Con il brano di questa domenica entriamo nel cuore del Discorso della Montagna, il cuore di Dio. Qui il Padre ci ha pensato con struggente tenerezza, chiamandoci all’esistenza in un battito d’amore. Ogni fibra del nostro spirito e ciascun millimetro della nostra carne è stato creato in questa Parola: l’amore è in ogni nostra cellula, nelle pupille come nei polpastrelli, nei muscoli come nel cervello.
Quel giorno sulla splendida erta del Monte Korazim, di fronte al Mare di Galilea, Gesù dava voce al Mistero nel quale siamo stati creati. Un prodigio di “perfezione”, un ingranaggio fatto di carne e spirito plasmato per schiudere in terra una finestra sul Cielo.
Sappiamo come poi sia andata, l’invidia del demonio e il peccato che ci ha graffiato il cuore. Per questo Gesù era salito su quel Monte, per annunciare a tutti il perdono di ogni peccato e la speranza di vivere amando. Quelle parole venivano dall’eternità e planavano finalmente in terra, nella storia degli uomini che non le avevano mai viste compiute. 

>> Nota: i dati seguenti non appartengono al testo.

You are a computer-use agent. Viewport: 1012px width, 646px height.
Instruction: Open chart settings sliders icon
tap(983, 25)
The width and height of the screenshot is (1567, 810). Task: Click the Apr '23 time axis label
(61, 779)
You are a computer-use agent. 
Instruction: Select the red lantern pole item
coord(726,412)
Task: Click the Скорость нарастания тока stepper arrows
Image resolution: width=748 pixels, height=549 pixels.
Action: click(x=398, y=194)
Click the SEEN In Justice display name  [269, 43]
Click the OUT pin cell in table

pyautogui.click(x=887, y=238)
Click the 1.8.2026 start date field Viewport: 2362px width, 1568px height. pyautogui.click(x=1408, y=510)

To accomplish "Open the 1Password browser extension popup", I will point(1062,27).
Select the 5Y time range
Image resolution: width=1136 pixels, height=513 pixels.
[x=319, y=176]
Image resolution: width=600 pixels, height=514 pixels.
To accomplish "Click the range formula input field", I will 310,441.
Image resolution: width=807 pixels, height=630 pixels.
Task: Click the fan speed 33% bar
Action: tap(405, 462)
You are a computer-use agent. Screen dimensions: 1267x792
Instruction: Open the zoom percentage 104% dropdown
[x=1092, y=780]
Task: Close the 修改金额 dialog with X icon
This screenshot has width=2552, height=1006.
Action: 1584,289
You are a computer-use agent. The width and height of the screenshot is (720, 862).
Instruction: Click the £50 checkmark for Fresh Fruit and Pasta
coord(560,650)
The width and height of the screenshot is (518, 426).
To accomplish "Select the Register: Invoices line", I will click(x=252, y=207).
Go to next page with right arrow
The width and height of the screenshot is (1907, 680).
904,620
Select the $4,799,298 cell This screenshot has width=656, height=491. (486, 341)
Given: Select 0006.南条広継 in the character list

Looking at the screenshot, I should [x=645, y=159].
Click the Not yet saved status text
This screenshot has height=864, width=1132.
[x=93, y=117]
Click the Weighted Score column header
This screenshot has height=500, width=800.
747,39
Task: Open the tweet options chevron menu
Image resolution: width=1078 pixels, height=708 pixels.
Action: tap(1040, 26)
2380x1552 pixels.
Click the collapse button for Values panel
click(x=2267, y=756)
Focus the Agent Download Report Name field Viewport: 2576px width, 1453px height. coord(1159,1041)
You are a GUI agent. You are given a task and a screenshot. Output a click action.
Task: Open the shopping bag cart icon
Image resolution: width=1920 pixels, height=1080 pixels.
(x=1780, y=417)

Con esse Gesù annuncia che Dio ama ciascuno esattamente come è: il Discorso della montagna, infatti, è storia e cronaca diretta dell’amore fatto carne in Gesù per ciascuno di noi. Racconta come Egli ci ami istante dopo istante descrivendo l’attitudine paziente e misericordiosa con cui ha sempre risposto ad ogni nostro peccato. E profetizza l’uomo nuovo ricreato in Lui, tu ed io liberi per amare come siamo amati.
Quante volte Gesù ci ha offerto “l’altra guancia” mentre lo schiaffeggiavamo sulla destra, sfidandolo a duello. Per dare uno schiaffo sulla guancia destra, infatti, occorre darlo di manrovescio, nel gesto proprio della sfida a duello. Magari è stato ieri, quando, incapaci di accettare la stanchezza della moglie o l’ira del marito, abbiamo sbattuto la porta e urlato più forte, chiudendo il cuore per ottenere giustizia. 
Era Gesù che sfidavamo per lavare nel sangue il tradimento che crediamo ci abbia fatto non compiendo la nostra volontà di cambiare l’altro. E Lui ha offerto l’altra guancia a parare il colpo, salvando ancora una volta il matrimonio…  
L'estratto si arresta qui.